13. COMMITMENTS AND CONTINGENCIES (Continued)

        All of the noted commitments were routine and were made in the normal course of our business.

Litigation

        In the normal course of business, we have various litigation matters. We assess the probability of estimable amounts related to litigation matters in accordance with guidance established by the FASB and adjust our accruals accordingly. Though some of the related claims may be significant, the resolution of them we believe, individually or in the aggregate, would not have a material adverse effect on our financial condition or results of operations after consideration of current accruals.

Hitch Enterprises, Inc. et al. v. Cimarex Energy Co. et al.

        On December 11, 2012, Cimarex entered into a preliminary resolution of the Hitch Enterprises, Inc., et al. v. Cimarex Energy Co., et al. (Hitch) litigation matter for $16.4 million. Hitch is a statewide royalty class action pending in the Federal District Court in Oklahoma City, Oklahoma. The settlement was reached at a mediation, which occurred after the parties began to exchange information, including damage analyses, on November 16, 2012. On July 2, 2013, the Court entered a judgment approving the parties' settlement. The judgment became final and unappealable on August 2, 2013. Cimarex distributed the settlement proceeds pursuant to the Court's order in September 2013 and the administration of the settlement is ongoing. In the fourth quarter of 2012, we accrued $16.4 million for this matter.

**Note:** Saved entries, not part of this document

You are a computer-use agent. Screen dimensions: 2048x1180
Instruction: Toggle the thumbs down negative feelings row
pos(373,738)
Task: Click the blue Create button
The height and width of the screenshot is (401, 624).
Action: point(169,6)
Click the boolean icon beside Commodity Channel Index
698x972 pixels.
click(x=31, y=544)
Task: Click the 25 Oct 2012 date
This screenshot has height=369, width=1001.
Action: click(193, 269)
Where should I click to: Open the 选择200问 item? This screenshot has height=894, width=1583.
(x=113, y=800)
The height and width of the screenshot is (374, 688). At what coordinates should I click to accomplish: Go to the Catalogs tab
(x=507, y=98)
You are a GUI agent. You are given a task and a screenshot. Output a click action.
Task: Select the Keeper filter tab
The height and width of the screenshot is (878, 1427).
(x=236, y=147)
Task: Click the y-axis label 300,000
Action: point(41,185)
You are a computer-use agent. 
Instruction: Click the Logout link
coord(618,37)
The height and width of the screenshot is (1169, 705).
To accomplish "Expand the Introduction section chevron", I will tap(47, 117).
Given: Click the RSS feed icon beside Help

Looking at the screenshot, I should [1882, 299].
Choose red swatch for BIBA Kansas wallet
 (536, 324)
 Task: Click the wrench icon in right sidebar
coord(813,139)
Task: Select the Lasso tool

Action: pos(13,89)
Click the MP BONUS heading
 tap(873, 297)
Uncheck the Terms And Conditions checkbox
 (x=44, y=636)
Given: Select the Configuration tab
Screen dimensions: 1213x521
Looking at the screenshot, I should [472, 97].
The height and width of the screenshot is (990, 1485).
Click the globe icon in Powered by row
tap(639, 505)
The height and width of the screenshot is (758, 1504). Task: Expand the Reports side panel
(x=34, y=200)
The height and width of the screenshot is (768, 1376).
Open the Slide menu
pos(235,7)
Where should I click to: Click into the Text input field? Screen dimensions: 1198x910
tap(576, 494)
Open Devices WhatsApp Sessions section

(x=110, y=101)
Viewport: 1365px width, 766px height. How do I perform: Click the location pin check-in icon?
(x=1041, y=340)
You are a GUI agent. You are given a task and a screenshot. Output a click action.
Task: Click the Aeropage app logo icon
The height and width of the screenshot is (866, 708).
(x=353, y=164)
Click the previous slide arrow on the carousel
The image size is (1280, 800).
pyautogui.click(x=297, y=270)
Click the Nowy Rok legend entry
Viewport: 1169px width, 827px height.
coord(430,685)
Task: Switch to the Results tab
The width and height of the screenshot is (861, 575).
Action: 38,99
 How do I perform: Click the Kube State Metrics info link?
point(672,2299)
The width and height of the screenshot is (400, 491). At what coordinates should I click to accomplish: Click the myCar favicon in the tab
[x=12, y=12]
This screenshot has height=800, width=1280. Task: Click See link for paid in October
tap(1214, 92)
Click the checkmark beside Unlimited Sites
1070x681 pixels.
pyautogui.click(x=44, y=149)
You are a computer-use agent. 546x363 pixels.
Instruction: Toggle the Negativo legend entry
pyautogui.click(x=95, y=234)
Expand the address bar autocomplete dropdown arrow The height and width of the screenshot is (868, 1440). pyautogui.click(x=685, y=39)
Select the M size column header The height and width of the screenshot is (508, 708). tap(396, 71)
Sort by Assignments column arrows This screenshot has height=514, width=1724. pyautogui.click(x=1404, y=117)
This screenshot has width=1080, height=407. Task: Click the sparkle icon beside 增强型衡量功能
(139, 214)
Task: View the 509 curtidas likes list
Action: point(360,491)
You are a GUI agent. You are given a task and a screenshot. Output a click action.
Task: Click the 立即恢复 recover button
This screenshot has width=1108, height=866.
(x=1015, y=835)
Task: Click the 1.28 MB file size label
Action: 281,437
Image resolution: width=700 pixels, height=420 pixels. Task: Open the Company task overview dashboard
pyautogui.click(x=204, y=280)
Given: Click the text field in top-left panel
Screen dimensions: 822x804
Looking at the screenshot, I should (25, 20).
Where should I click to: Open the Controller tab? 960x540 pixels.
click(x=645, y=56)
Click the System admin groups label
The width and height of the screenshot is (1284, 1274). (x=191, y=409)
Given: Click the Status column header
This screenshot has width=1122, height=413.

H.B. Krug, et al. versus H&P

        In January 2009, the Tulsa County District Court issued a judgment totaling $119.6 million in the H.B. Krug, et al. versus Helmerich & Payne,  Inc. (H&P) case. This lawsuit originally was filed in 1998 and addressed H&P's conduct pertaining to a 1989 take-or-pay settlement, along with potential drainage and other related issues. Pursuant to the 2002 spin-off of Cimarex to stockholders of H&P, Cimarex assumed the assets and liabilities of H&P's exploration and production business, including this lawsuit. In 2008, we recorded litigation expense of $119.6 million for this lawsuit and began accruing additional post-judgment interest and costs.

        On August 18, 2011, the Oklahoma Court of Appeals issued an Opinion regarding the Krug litigation. The Oklahoma Court of Appeals reversed and remanded the $112.7 million disgorgement of profits award, holding the District Court erred in failing to make the required findings of fact and conclusions of law. In all other respects, the Court of Appeals affirmed the judgment, including damages of $6.845 million. On February 13, 2012, the Oklahoma Supreme Court granted Cimarex's Petition for Certiorari, which requested a review of the affirmed portion of the judgment.

        On December 10, 2013, the Oklahoma Supreme Court reversed the trial court's original judgment of $119.6 million and affirmed an alternative jury verdict for $3.65 million. In light of the Oklahoma Supreme Court's ruling, on December 31, 2013, we reduced previously recognized litigation expense and the associated long-term liability by $142.8 million. A portion of our anticipated remaining liability includes estimates for amounts yet to be adjudicated. These estimates are likely to change.

        On December 30, 2013, the Plaintiffs filed a Petition for Rehearing with the Oklahoma Supreme Court. On February 24, 2014, the Oklahoma Supreme Court denied the Plaintiffs' Petition for Rehearing. Our assessments and estimates likely will change in the future as a result of legal proceedings that cannot be predicted at this time.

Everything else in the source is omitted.